Task directions - Starting with the line that contains "Click the reply count of 6" and continuing through the end of the items below, reproduce those lines with "reply count" swapped for "like count" and everything else unchanged, omitting the pictures from your answer.

Screen grounding items
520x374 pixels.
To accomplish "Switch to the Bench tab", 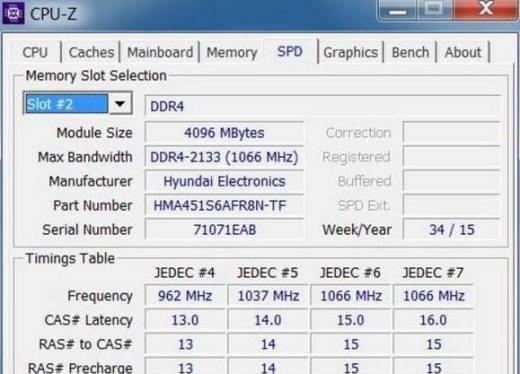I will pyautogui.click(x=410, y=52).
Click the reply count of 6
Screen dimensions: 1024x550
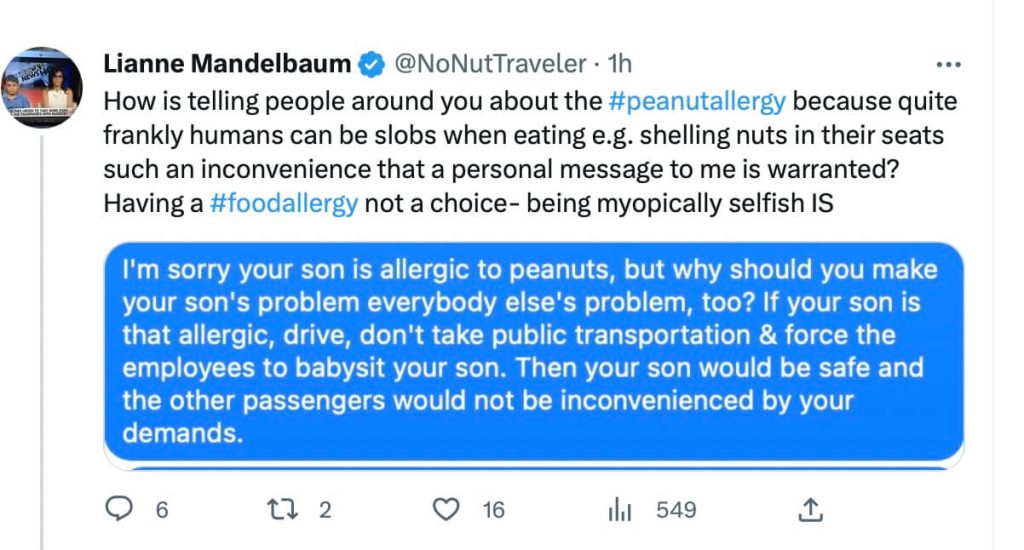coord(161,510)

Answer below -
Click the like count of 6
Screen dimensions: 1024x550
coord(161,510)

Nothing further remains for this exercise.